Now I am not anti-automation. Absolutely not. But I believe very strongly that the benefits of robotics and automation should be shared by all. And not just the shareholders of a relatively small number of very large companies. After all, the technology that such companies benefit from was developed by publicly funded research in university research labs. In other words research that you and I funded through our taxes. Ok, you might say, but companies pay tax too, aren't those taxes also contributing to that research? Yes, that's true. But large companies are very good at reducing their tax bill, multinationals especially. Our imaginary company may, in reality, pay most of its tax in a different country entirely from the one hosting the facility.

And of course it is we, through local and national taxation, who - as best we can - pick up the pieces to support the laid off workers and their families, through family tax credits, employment and support allowance, and so on.

Maybe we need an Automation Tax?

It would be a tax levied nationally, whenever a company introduces robotics and automation to one of its facilities in that country. But the tax would only be payable under certain conditions, so for instance:

  • If the new robotics and automation causes no-one to be laid off, then no tax is due.
  • If the automation does result in jobs becoming redundant, but the company re-trains and re-deploys those workers within its organisation, then no tax is due.
  • If the company does lay off workers but makes a tax-free redundancy payment to those workers - regardless of their contract status - sufficient to cover the full costs of retraining, upskilling, and - with all reasonable efforts - finding work elsewhere, then no tax is due.

Only if none of these conditions are met, would the automation tax be due. The idea is not to discourage automation, but to encourage companies to accept a high degree of responsibility to workers laid off as a result of automation, and more widely their social responsibility to the communities in which they are located. The tax would enforce the social contract between companies and society.
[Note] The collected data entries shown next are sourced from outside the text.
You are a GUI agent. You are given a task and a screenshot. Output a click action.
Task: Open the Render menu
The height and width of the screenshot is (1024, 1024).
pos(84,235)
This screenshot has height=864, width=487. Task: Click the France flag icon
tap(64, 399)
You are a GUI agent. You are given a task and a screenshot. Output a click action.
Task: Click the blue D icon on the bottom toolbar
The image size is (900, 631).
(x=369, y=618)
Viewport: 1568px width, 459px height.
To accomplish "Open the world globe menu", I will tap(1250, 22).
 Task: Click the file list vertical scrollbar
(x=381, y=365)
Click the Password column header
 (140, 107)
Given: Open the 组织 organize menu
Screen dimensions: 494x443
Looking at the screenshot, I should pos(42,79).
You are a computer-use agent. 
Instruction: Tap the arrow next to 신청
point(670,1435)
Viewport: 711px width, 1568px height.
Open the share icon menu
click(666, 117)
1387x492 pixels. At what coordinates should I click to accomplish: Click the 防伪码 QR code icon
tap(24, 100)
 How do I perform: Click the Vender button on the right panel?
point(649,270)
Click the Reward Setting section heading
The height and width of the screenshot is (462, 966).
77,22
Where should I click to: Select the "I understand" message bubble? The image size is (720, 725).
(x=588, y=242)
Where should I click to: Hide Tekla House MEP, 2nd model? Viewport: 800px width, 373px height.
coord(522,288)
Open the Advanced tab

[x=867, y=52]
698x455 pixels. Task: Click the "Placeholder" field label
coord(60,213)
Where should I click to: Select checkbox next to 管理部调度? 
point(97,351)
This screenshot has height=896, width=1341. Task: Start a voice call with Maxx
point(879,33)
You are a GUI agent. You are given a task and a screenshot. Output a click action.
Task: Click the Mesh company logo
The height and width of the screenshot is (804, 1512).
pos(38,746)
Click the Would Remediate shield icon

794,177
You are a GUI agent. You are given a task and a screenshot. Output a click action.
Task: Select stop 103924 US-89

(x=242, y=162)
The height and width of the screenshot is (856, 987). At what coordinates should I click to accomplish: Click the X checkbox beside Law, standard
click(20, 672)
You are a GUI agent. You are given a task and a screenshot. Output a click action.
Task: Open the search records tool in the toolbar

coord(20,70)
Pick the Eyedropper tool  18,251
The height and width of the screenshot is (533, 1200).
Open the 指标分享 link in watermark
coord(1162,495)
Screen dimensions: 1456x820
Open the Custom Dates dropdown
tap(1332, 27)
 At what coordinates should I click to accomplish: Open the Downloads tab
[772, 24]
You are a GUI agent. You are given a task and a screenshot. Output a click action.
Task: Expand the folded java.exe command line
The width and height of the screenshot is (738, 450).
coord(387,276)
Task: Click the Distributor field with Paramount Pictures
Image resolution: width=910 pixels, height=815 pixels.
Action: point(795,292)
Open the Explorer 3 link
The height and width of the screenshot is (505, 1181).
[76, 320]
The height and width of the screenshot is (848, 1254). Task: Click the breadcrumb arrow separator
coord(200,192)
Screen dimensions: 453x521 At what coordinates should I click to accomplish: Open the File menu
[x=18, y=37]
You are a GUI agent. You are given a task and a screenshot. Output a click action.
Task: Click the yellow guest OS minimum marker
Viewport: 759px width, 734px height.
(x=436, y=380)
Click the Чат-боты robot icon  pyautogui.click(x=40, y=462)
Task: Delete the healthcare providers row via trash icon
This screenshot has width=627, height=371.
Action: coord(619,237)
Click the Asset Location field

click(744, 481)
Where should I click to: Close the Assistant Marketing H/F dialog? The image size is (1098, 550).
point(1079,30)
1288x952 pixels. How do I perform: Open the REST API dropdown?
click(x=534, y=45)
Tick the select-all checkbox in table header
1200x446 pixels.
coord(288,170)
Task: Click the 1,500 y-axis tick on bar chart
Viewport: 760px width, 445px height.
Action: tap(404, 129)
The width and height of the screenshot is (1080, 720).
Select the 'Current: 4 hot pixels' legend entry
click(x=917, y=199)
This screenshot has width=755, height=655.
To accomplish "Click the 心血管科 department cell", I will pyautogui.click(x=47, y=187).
Of course this automation tax doesn't go anywhere near far enough. I think the best way of sharing the wealth created by robotics and automation is through a universal Basic Income, but until that utopian condition can be reached, perhaps an automation tax is a start.

6 comments:

  1. I’ve been thinking about these issues lately, and I think your proposal in general form is very just and worth pushing at the political level. However, the way you’ve cast it makes it look as though workers are incapable of anticipating automation for themselves in a way that might lead them to ‘jump before they’re pushed’, minimizing costs all round. In particular, I was struck by the costs that might be incurred by companies who went down your third bullet point. However, at least in principle, these could be avoided if clear signals were given about the tendency toward automation in certain industries and services, which in turn workers would read as an increase in the precariousness of their own employment – long before they are actually made redundant. Indeed, this would enhance the pace of automation and minimize civil unrest.

    I propose this because, as you say, you’re pro-automation. So it would seem to follow that automation needs not only a tax regime, which is likely to appear punitive, but also a public information programme that flags the onset of automation in various areas so that workers get a heads-up that it’s time to change fields. (And here lies the argument for robust public support for mid-life retraining programmes -- more people are going to need it.)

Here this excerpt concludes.